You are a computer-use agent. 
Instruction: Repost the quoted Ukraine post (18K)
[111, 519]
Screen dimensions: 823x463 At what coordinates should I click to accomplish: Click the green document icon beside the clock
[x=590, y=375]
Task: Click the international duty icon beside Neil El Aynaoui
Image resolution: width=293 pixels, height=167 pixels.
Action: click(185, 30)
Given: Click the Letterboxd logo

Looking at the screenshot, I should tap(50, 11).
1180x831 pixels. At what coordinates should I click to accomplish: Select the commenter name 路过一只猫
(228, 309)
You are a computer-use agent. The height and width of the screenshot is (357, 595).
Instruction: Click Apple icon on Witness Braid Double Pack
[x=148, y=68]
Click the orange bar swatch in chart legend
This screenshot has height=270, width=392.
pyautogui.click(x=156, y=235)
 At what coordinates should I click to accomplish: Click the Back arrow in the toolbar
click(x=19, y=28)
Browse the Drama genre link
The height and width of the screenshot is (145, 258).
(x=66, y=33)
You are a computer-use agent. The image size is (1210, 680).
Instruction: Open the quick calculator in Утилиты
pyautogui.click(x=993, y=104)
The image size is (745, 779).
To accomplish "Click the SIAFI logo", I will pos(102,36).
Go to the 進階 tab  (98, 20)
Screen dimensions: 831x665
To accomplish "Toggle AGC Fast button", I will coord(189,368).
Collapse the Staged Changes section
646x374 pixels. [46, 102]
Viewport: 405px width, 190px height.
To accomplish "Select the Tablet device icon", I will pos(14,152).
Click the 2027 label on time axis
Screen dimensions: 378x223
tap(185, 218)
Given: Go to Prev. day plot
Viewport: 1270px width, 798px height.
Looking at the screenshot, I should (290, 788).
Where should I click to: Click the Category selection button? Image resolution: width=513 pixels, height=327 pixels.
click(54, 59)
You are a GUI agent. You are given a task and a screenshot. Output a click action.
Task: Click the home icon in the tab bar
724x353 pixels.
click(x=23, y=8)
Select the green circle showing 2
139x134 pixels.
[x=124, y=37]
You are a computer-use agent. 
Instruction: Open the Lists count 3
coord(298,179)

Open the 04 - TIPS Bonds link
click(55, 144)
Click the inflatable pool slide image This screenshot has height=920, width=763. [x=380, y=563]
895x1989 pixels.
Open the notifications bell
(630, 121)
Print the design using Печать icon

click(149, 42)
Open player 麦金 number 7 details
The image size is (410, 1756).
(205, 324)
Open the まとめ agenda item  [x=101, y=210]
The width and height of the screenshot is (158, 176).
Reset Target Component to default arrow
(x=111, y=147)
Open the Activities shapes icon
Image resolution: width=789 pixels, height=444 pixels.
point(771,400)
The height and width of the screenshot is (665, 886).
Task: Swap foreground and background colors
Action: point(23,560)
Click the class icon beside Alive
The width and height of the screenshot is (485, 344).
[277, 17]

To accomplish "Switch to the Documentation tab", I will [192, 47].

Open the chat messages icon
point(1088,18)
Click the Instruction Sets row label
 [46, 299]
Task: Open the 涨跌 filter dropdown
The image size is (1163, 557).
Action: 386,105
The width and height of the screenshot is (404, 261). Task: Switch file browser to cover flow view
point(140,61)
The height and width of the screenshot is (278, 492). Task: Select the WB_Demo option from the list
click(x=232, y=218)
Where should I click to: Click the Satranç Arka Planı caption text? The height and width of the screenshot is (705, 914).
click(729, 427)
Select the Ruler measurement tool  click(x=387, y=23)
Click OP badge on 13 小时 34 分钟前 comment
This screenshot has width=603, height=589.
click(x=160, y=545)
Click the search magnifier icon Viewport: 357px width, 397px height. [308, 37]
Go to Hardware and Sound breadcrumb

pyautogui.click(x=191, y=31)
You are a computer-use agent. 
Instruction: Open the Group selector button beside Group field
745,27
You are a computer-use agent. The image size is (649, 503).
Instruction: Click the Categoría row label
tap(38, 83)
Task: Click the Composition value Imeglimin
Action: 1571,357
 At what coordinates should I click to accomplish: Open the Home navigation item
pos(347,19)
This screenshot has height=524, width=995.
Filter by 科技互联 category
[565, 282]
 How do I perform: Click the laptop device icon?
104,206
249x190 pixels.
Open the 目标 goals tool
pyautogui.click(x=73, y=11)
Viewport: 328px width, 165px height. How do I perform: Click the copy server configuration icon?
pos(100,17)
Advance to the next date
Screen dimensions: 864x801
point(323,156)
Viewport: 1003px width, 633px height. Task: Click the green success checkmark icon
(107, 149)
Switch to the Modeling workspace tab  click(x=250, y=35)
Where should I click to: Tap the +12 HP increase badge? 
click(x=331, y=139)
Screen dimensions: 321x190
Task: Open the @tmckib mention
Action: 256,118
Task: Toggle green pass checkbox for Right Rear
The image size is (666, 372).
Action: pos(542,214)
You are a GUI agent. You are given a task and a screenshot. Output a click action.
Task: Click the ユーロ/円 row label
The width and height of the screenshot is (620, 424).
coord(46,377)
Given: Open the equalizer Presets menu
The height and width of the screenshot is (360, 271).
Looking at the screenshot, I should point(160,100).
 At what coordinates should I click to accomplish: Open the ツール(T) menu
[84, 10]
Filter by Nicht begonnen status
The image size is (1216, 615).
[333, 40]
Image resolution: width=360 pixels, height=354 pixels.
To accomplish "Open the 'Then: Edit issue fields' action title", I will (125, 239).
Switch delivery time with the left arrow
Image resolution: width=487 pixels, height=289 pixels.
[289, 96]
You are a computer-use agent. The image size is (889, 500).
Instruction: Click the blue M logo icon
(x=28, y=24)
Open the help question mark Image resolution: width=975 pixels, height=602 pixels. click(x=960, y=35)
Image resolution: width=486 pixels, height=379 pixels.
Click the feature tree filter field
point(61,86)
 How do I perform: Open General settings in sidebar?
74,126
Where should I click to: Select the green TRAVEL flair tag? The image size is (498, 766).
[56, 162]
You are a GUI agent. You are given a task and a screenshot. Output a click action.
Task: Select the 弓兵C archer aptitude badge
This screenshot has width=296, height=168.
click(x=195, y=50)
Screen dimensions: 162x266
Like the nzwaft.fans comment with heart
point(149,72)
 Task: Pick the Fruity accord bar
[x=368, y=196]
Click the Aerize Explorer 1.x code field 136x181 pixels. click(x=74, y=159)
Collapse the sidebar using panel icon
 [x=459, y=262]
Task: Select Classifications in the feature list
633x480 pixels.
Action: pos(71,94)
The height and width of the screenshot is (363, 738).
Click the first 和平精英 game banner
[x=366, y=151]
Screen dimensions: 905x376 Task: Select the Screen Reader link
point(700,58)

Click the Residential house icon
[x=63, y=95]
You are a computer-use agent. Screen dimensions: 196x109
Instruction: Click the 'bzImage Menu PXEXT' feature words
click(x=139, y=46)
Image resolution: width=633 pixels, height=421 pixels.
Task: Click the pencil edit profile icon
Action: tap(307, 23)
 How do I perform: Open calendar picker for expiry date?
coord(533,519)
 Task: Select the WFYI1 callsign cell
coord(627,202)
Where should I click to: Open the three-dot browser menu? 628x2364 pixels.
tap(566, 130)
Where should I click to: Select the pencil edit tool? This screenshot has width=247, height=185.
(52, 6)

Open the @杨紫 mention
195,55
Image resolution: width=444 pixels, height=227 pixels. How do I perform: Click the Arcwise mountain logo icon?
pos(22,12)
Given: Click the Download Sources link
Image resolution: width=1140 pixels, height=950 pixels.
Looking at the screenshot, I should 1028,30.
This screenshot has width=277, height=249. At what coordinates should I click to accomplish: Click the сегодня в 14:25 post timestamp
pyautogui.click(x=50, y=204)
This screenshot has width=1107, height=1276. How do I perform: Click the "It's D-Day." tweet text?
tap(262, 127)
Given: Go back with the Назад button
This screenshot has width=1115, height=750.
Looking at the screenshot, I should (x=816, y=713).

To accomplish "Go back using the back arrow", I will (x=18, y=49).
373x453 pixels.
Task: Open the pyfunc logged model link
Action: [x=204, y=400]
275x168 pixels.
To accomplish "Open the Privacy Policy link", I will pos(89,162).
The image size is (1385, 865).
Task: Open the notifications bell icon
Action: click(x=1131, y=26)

- **TASK DIRECTIONS**: Above are the records; please copy exactly their first line and each line after it through the line containing "Task: Click the international", and no line after that.

- **RESULT FOR THIS EXERCISE**:
You are a computer-use agent. 
Instruction: Repost the quoted Ukraine post (18K)
[111, 519]
Screen dimensions: 823x463 At what coordinates should I click to accomplish: Click the green document icon beside the clock
[x=590, y=375]
Task: Click the international duty icon beside Neil El Aynaoui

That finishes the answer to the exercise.